* [Exercise material]:
+ + + +
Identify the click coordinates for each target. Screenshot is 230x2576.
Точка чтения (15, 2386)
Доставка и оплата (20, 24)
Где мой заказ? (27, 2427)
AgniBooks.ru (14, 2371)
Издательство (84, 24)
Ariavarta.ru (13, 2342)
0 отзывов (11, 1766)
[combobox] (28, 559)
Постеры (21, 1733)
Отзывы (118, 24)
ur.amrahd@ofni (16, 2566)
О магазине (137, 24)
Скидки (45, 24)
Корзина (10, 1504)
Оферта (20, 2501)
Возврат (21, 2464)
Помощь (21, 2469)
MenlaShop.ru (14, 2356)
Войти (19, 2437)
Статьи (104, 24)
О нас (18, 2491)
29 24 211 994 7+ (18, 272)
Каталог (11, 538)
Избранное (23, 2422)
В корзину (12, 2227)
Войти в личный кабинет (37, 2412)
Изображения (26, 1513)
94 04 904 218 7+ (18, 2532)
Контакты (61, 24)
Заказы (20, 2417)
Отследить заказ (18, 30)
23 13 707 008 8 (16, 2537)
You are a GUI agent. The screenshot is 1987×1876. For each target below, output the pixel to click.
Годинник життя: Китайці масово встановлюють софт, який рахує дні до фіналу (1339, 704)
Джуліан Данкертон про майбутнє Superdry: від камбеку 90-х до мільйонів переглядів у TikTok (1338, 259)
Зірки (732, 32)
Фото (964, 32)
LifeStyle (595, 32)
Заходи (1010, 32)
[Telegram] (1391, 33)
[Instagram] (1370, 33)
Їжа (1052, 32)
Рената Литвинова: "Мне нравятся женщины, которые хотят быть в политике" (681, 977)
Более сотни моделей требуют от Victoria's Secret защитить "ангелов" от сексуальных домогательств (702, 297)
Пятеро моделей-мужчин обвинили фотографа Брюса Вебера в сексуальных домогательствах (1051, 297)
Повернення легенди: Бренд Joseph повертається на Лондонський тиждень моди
+ + + +
* [Work item]: Looking at the data above, return every line from the one with "О нас (18, 2491)" down to the one with "Їжа (1052, 32)", exactly and inclusively.

* [Response box]:
О нас (18, 2491)
29 24 211 994 7+ (18, 272)
Каталог (11, 538)
Избранное (23, 2422)
В корзину (12, 2227)
Войти в личный кабинет (37, 2412)
Изображения (26, 1513)
94 04 904 218 7+ (18, 2532)
Контакты (61, 24)
Заказы (20, 2417)
Отследить заказ (18, 30)
23 13 707 008 8 (16, 2537)
You are a GUI agent. The screenshot is 1987×1876. For each target below, output the pixel to click.
Годинник життя: Китайці масово встановлюють софт, який рахує дні до фіналу (1339, 704)
Джуліан Данкертон про майбутнє Superdry: від камбеку 90-х до мільйонів переглядів у TikTok (1338, 259)
Зірки (732, 32)
Фото (964, 32)
LifeStyle (595, 32)
Заходи (1010, 32)
[Telegram] (1391, 33)
[Instagram] (1370, 33)
Їжа (1052, 32)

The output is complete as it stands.